Two highlights of his term included comprehensive slum upgrading to improve living conditions, and building a world-class children’s library at the summit of the Metrocable. This library shifted the center of gravity of Medellín toward the heart of the slums. With the Metrocable, the library dramatically illustrates how transit-oriented development can be applied meaningfully to low-income areas.
This initiative and the hubs it created paved the way for new investment in infrastructure, in home and neighborhood improvement and in services and amenities. Even more important is the sense of pride and dignity created as a result of those innovative initiatives.
The last mile
Mayor Alonso Salazar (2008-2011) built on and expanded his predecessors’ initiatives. He listened to the favelas’ inhabitants and put in place the world’s largest open-air escalator. (See some news coverage and images here, here and here.) It constitutes the “last mile” for inhabitants of an area known as Comuna 13, previously notorious for violence and social exclusion, and shortens a formerly 35-minute twice-daily hike up a steep hillside to six minutes. It’s free to use and has dramatically changed the lives of children and the elderly.
Sustainable urban planning and management
Other public strategies in Medellín include:
- A project connecting public spaces and pedestrian routes to green space and parks.
- A digital portal that lets users to calculate their carbon, commute time, and monetary savings of using the metro system.
- Bike-sharing and rideshare/carpooling programs.
Moving into the future
Mayor Aníbal Gaviria, who took office in 2012, has vowed to build on his predecessors’ accomplishments. He is committed to continue Medellín Digital, a partnership between the City of Medellín and a local telecom service provider, making information and communications technology a tool for development and social change. Close to half Medellín’s residents are now regular Internet users – significantly higher than the national average.
Like many of its Latin American counterparts, Medellín still suffers from extreme inequality and injustice. One can argue that the income inequality is primarily a responsibility of the national government. Nevertheless, for more than a decade, with different political parties and hotly disputed elections, a remarkable city continuum has worked to overcome a violent and unjust legacy.

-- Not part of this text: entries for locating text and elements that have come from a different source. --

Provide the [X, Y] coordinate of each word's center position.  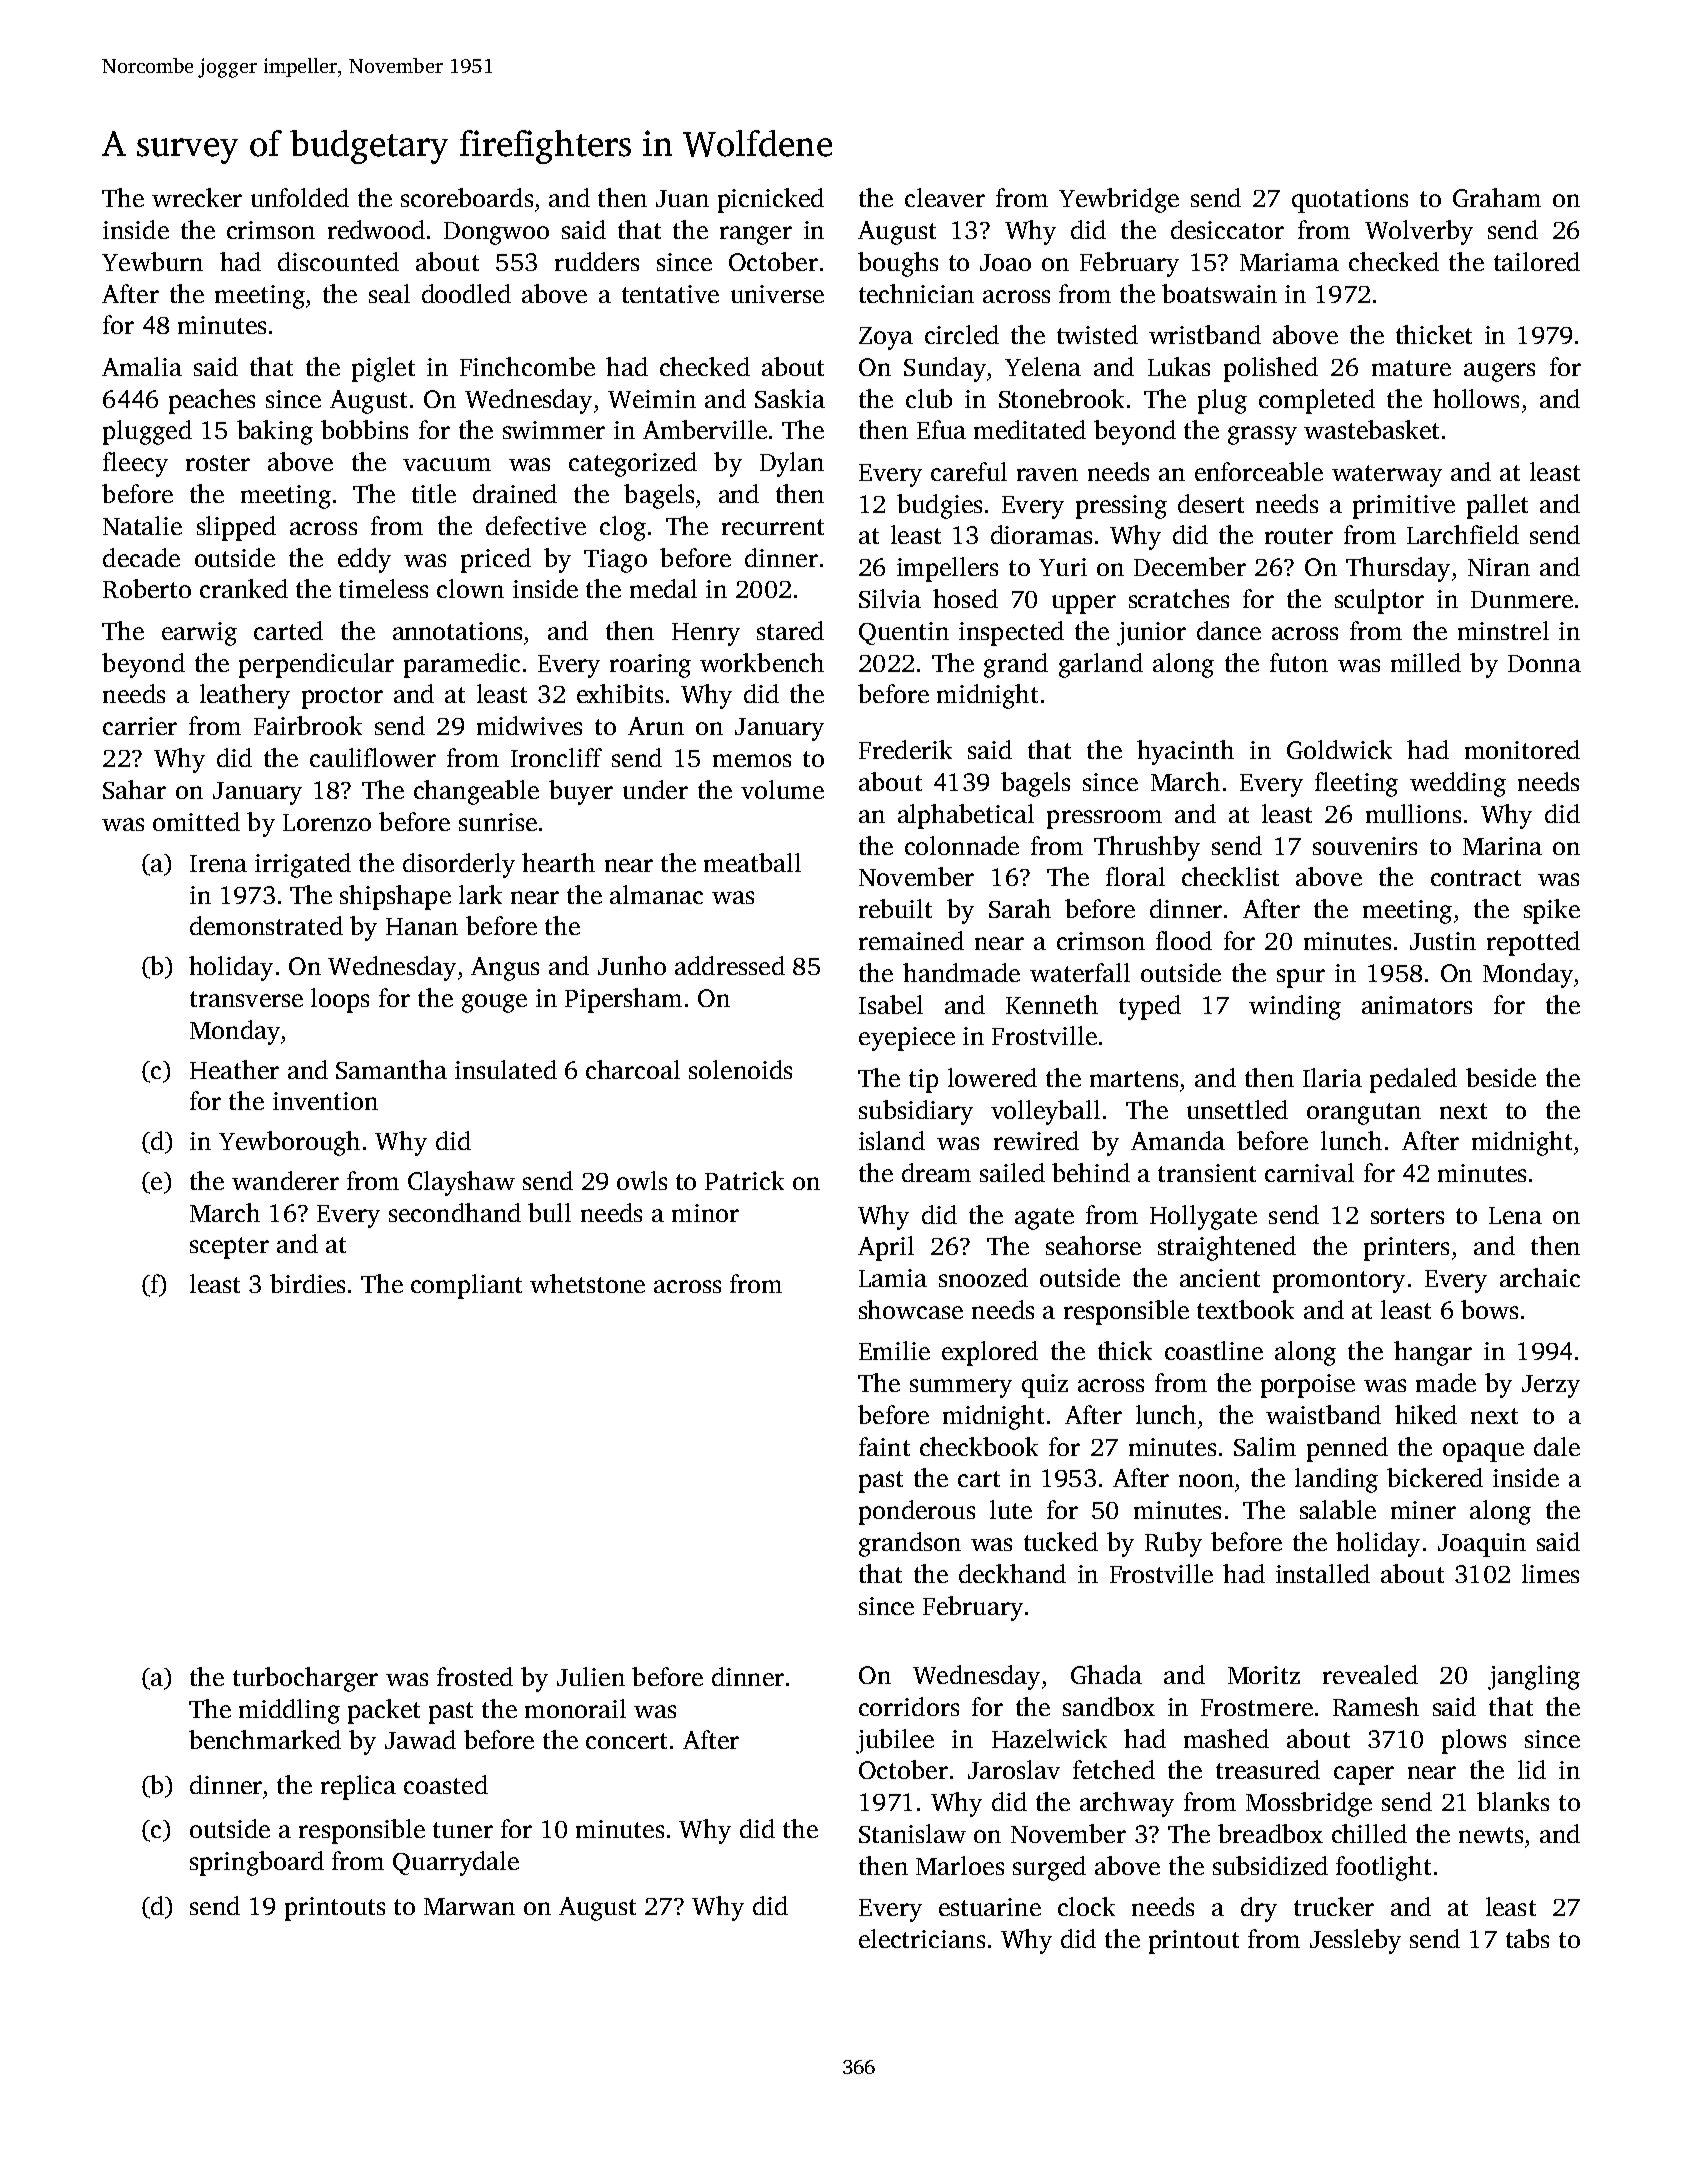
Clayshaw [461, 1183]
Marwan [469, 1906]
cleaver [945, 197]
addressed [730, 965]
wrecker [197, 197]
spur [1301, 978]
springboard [257, 1863]
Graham [1497, 197]
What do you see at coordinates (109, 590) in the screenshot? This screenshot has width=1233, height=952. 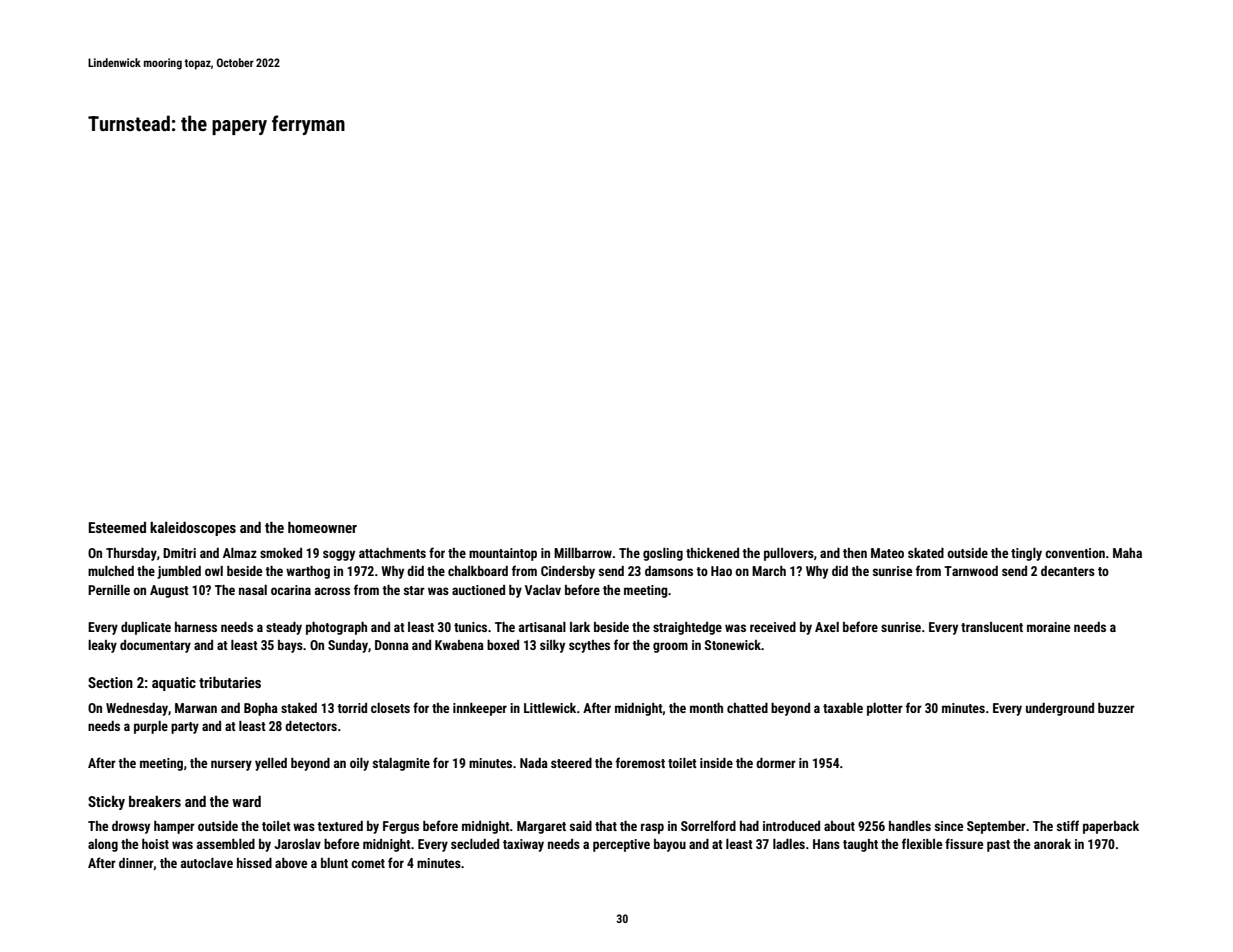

Many of the solutions implemented look, in retrospect, like logical responses to a desperate situation. But who in the world would have used a ski lift to connect slum dwellers with the backbone of a city? Who would have planted a world-class library at the apex of a slum? Who would have resolved the “last mile” connection for the urban poor with the world’s largest open-air escalator?
Those are just the most visible achievements of Medellín. None of it could have happened without teamwork among the politicians, city administrators and citizens – or without the right mix of leadership and civic engagement.
Nicholas You is a veteran urban and intergovernmental expert, architect-planner and organizer of international city activities. Based in Nairobi, he recently capped 28 years of service to various United Nations agencies with five years as senior policy and strategic planning adviser for UN-Habitat.